§ STATED PROBLEM 1
Copy the entries without any change, from the line containing "circled number 2" through the line containing "click(77, 214)", with both of those lines included.

--- Begin EXCERPT PROVIDED ---

Writing for a nine-member Court, Justice Rosalie Abella focused on the jurisdiction of administrative tribunals to order remedies under s.24(1) of the Charter, which states that "[a]nyone whose rights or freedoms, as guaranteed by this Charter, have been infringed or denied may apply to a court of competent jurisdiction to obtain such remedy as the court considers appropriate and just in the circumstances."
Asserting that "[w]e do not have one Charter for the courts and another for administrative tribunals," Abella explained: "This truism is reflected in this Court's recognition that the principles governing remedial jurisdiction under the Charter apply to both courts and administrative tribunals. It is also reflected in the jurisprudence flowing from Mills and the Cuddy Chicks trilogy according to which, with rare exceptions, administrative tribunals with the authority to apply the law have the jurisdiction to apply the Charter to the issues that arise in the proper exercise of their statutory functions."
Building on these principles, Justice Abella declared on behalf of the Court that "when a remedy is sought from an administrative tribunal under s.24(1), the proper initial inquiry is whether the tribunal can grant Charter remedies generally. To make this determination, the first question is whether the administrative tribunal has jurisdiction, explicit or implied, to decide questions of law. If it does, and unless it is clearly demonstrated that the legislature intended to exclude the Charter from the tribunal's jurisdiction, the tribunal is a court of competent jurisdiction and can consider and apply the Charter – and Charter remedies – when resolving the matters properly before it. Once the threshold question has been resolved in favour of Charter jurisdiction, the remaining question is whether the tribunal can grant the particular remedy sought, given the relevant statutory scheme. Answering this question is necessarily an exercise in discerning legislative intent. On this approach, what will always be at issue is whether the remedy sought is the kind of remedy that the legislature intended would fit within the statutory framework of the particular tribunal. Relevant considerations in discerning legislative intent will include those that have guided the courts in past cases, such as the tribunal's statutory mandate, structure and function."
Abella based this declaration on her review of a "jurisprudential evolution" that, she said, led to two conclusions: "first, that administrative tribunals with the power to decide questions of law, and from whom constitutional jurisdiction has not been clearly withdrawn, have the authority to resolve constitutional questions that are linked to matters properly before them. And secondly, they must act consistently with the Charter and its values when exercising their statutory functions."

--- End EXCERPT PROVIDED ---
--- Begin MATERIALS PROVIDED ---

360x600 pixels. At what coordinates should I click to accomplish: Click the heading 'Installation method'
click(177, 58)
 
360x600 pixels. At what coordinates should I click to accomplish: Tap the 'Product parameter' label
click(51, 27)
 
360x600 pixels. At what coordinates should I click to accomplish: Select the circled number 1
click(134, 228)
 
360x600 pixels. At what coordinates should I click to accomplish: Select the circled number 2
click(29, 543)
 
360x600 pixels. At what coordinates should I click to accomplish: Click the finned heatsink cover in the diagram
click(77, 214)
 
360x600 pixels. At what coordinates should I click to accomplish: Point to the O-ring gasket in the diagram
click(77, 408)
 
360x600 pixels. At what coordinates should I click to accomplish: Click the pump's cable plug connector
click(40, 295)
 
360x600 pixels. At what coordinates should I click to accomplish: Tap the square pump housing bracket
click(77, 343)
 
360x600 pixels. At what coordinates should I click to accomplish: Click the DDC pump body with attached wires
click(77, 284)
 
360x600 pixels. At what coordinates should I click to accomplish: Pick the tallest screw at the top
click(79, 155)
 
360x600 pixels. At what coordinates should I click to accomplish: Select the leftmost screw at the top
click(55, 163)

--- End MATERIALS PROVIDED ---

§ STATED PROBLEM 2
For each statement below, say yes or no to whether it agrees with the excerpt on Justice Abella's ruling, and quote the exact words of the excerpt that decide it. (a) Justice Abella wrote for a nine-member Court. (b) According to the Court, the first question is whether the tribunal can grant the particular remedy sought. (c) Abella's review of the jurisprudence led her to three conclusions.

§ WRITTEN RESPONSE 1
360x600 pixels. At what coordinates should I click to accomplish: Select the circled number 2
click(29, 543)
 
360x600 pixels. At what coordinates should I click to accomplish: Click the finned heatsink cover in the diagram
click(77, 214)

§ WRITTEN RESPONSE 2
(a) Yes: "Writing for a nine-member Court, Justice Rosalie Abella"
(b) No: "the first question is whether the administrative tribunal has jurisdiction, explicit or implied, to decide questions of law"
(c) No: "led to two conclusions"